#### [WHAT IS REQUIRED]
Could the listing be repeated exactly, with every picture dropped?

BEGIN

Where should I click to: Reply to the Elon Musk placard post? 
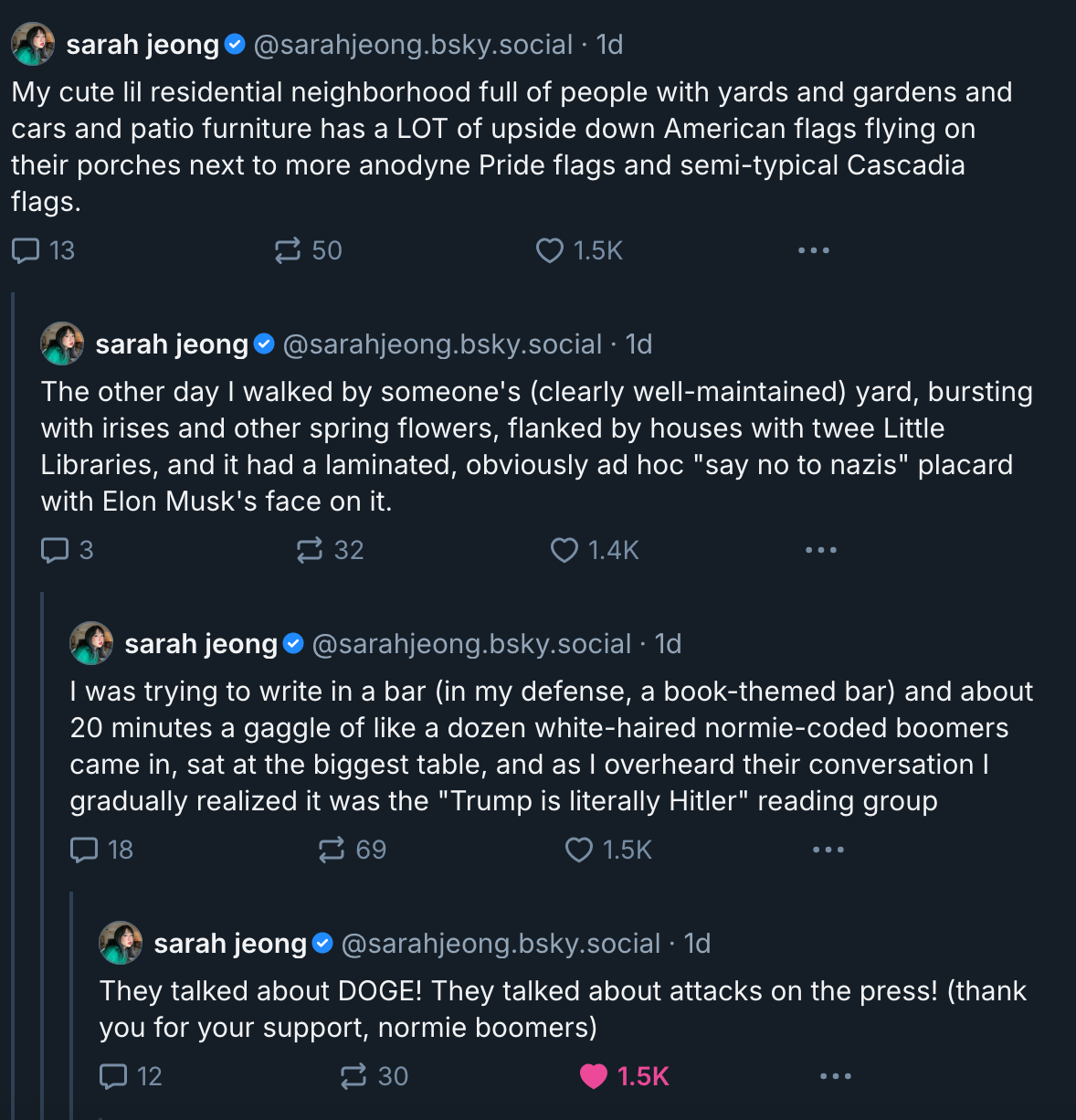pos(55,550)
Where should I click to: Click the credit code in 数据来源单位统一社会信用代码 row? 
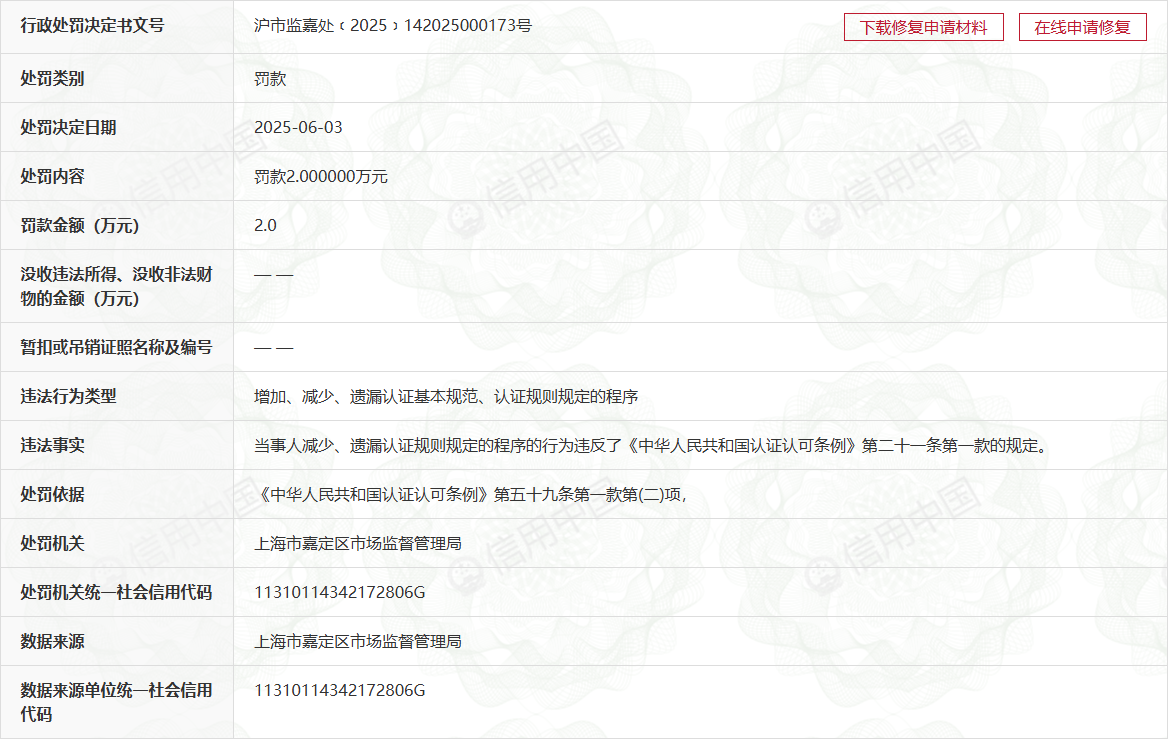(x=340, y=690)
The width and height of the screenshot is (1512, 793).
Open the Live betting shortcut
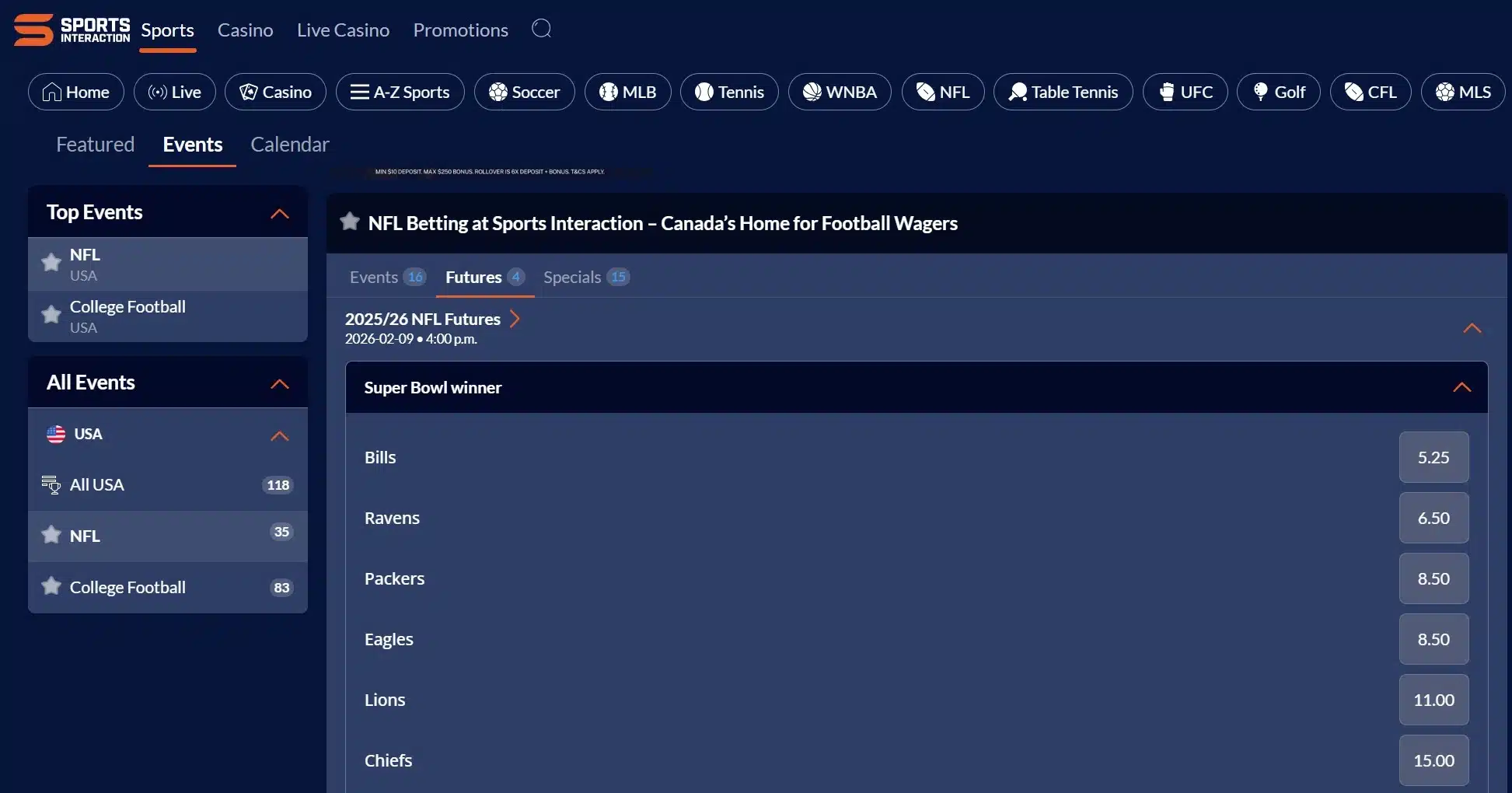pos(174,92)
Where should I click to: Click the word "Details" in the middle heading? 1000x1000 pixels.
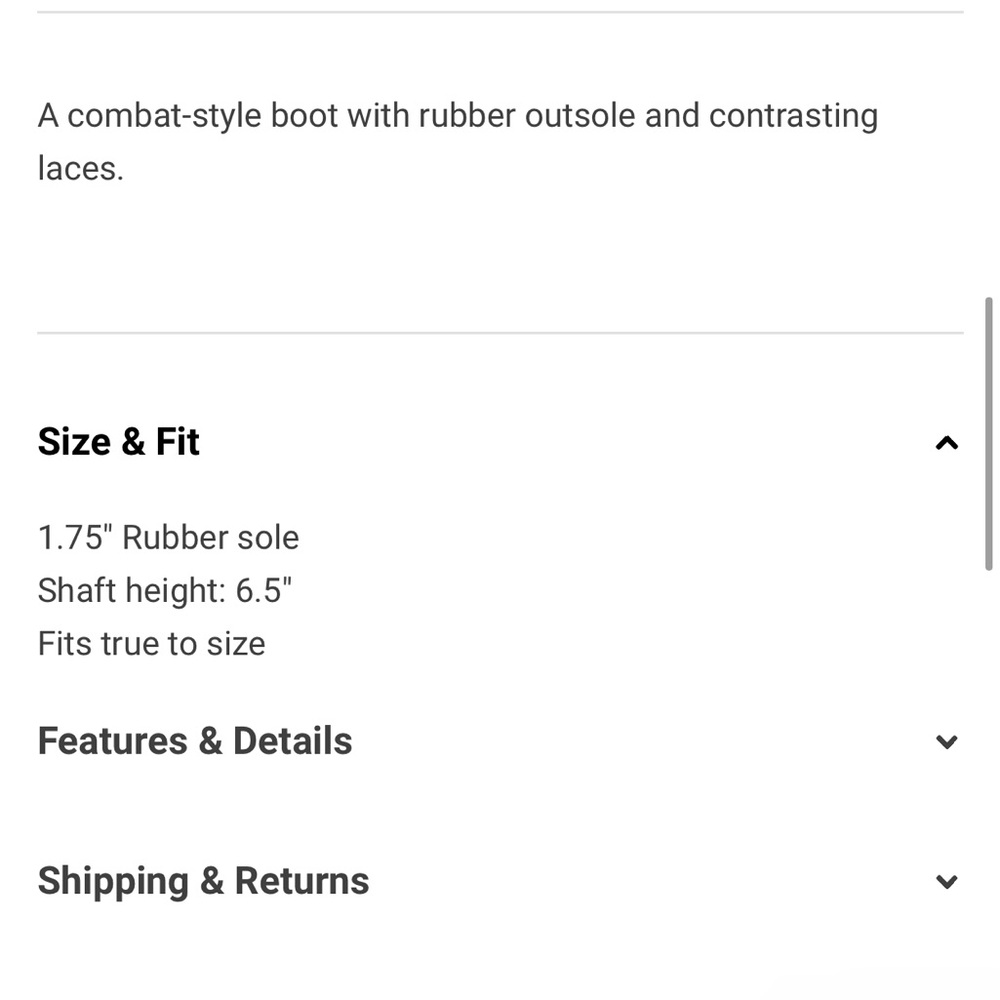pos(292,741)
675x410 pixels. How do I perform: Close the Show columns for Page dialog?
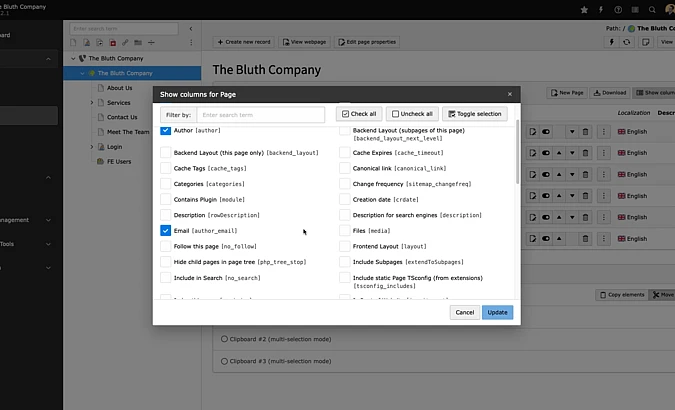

END

#### [SOLUTION TO THIS EXERCISE]
Where should I click to: Reply to the Elon Musk placard post? 
pos(55,550)
Where should I click to: Click the credit code in 数据来源单位统一社会信用代码 row? 
(x=340, y=690)
The width and height of the screenshot is (1512, 793).
Open the Live betting shortcut
pos(174,92)
Where should I click to: Click the word "Details" in the middle heading? 1000x1000 pixels.
pos(292,741)
675x410 pixels. How do I perform: Close the Show columns for Page dialog?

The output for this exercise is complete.